> [PROBLEM DESCRIPTION] Rewrite everything in the listing from the line containing "Select Pirates 主 +1.5, 1.61 spread" down to the line containing "pos(162,981)", changing "three-dot" to "kebab" and leaving all else unchanged.

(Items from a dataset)
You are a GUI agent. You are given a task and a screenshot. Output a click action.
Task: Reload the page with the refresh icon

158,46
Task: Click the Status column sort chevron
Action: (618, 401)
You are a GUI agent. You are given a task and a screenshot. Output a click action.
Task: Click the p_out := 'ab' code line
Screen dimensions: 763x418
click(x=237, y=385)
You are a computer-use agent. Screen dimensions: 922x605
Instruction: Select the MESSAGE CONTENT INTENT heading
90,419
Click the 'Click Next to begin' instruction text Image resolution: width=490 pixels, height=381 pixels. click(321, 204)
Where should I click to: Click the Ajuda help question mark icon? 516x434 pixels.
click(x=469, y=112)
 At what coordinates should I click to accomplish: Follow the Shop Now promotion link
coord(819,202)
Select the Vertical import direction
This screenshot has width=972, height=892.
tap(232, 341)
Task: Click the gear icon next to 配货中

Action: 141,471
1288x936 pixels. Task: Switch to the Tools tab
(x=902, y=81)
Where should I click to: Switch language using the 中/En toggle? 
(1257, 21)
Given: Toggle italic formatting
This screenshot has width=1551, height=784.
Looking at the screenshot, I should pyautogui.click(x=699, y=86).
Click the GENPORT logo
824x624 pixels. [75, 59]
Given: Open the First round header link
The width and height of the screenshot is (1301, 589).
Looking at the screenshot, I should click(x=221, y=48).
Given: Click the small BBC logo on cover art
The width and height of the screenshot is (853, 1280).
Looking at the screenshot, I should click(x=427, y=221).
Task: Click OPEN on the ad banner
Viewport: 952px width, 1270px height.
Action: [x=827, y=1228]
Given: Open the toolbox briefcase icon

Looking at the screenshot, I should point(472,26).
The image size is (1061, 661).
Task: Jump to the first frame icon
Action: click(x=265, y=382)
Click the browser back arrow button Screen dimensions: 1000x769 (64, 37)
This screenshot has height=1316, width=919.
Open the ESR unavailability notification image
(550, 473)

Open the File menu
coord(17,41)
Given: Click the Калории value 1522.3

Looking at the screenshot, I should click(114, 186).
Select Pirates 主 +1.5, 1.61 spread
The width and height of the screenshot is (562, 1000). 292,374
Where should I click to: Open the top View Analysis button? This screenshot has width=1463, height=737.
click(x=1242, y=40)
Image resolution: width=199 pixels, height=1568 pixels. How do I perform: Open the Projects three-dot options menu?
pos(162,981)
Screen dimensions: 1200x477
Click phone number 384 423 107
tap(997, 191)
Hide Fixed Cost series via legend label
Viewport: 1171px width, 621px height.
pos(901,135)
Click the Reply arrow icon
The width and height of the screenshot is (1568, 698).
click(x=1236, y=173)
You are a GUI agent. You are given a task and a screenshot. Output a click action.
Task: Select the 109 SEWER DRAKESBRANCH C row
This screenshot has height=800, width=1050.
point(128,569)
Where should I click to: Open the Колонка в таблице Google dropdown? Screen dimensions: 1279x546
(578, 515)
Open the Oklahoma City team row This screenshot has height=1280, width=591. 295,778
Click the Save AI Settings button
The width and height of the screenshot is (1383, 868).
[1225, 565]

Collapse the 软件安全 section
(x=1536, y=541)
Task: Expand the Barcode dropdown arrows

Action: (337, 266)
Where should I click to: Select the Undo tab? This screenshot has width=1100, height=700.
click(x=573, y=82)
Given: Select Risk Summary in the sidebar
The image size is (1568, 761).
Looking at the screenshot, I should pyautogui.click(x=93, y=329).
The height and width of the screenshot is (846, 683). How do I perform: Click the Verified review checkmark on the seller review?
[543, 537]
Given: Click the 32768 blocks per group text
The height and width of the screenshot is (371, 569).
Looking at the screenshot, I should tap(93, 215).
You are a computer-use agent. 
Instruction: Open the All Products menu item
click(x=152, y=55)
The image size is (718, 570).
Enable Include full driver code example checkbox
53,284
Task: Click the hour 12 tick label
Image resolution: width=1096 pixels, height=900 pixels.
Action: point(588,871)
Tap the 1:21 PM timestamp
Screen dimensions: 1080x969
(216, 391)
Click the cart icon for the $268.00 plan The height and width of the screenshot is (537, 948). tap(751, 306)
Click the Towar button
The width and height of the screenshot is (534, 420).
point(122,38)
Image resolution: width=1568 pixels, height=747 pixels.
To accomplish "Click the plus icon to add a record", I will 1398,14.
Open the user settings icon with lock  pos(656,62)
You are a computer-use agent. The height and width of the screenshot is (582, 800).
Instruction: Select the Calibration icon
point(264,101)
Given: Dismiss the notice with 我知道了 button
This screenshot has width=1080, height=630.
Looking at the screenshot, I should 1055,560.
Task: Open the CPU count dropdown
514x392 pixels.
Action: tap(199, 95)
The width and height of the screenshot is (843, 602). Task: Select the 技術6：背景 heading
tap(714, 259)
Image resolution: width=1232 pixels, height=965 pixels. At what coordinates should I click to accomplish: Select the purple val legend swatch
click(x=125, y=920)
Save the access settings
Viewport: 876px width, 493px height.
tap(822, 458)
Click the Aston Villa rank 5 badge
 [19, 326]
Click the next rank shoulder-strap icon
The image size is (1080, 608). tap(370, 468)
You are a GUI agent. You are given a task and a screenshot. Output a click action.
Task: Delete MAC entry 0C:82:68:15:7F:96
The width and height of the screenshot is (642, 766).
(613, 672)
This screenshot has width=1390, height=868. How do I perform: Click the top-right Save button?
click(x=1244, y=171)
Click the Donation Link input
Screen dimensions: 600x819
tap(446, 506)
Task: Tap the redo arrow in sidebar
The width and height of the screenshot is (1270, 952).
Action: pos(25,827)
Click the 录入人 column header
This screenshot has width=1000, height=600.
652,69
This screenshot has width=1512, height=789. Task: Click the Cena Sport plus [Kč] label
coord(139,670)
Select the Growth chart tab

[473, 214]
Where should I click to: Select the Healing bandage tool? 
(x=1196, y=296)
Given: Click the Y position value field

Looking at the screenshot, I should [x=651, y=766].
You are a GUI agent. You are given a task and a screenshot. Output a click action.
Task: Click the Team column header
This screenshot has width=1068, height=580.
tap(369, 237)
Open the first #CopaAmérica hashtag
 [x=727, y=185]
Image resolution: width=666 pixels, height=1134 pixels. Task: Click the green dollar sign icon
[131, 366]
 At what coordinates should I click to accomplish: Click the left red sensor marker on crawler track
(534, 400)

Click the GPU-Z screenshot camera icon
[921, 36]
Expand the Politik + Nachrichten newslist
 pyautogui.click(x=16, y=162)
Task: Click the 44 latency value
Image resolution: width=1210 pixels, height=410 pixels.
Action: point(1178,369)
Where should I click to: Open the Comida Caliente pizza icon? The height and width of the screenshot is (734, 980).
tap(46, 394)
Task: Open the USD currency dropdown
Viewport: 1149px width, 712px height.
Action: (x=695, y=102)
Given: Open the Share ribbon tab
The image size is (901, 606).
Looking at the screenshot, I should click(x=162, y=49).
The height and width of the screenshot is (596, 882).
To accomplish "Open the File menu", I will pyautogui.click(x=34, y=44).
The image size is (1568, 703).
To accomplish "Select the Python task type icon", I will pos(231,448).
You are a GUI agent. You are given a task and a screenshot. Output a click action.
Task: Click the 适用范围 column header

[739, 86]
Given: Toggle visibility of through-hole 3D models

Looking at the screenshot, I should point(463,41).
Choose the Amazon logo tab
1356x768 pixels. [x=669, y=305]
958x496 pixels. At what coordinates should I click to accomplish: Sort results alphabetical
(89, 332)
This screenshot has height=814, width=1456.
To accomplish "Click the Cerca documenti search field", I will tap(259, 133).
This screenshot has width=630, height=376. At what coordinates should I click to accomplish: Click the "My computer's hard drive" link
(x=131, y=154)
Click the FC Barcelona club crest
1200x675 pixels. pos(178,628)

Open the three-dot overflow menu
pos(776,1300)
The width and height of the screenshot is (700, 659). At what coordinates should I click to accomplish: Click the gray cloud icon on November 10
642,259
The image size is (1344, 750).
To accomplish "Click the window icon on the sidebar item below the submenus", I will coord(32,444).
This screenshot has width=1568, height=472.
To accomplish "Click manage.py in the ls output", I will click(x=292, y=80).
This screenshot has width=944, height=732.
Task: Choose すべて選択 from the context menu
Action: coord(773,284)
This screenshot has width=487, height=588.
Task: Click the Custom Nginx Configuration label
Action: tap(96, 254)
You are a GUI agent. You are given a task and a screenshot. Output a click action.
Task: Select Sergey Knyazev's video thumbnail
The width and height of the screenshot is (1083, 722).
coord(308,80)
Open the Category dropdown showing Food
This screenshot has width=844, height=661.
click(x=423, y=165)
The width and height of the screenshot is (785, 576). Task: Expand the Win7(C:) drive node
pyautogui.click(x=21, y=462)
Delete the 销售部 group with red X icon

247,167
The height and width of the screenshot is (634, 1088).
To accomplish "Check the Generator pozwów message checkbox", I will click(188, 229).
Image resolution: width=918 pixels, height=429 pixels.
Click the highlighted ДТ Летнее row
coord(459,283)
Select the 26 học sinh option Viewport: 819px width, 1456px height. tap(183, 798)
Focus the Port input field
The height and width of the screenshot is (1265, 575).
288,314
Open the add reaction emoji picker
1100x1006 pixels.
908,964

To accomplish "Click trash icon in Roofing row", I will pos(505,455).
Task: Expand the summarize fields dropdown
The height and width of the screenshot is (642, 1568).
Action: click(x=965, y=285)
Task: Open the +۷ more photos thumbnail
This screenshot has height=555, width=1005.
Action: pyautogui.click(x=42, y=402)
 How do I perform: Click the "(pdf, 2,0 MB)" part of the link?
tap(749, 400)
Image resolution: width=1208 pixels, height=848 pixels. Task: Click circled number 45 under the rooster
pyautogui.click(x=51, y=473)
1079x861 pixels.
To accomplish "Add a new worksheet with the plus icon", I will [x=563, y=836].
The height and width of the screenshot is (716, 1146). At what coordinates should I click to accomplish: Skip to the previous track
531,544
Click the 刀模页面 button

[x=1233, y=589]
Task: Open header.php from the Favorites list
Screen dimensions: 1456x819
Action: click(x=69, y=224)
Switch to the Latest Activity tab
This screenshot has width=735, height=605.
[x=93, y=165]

> [TASK OUTPUT]
Select Pirates 主 +1.5, 1.61 spread
The width and height of the screenshot is (562, 1000). 292,374
Where should I click to: Open the top View Analysis button? This screenshot has width=1463, height=737.
click(x=1242, y=40)
Image resolution: width=199 pixels, height=1568 pixels. How do I perform: Open the Projects kebab options menu?
pos(162,981)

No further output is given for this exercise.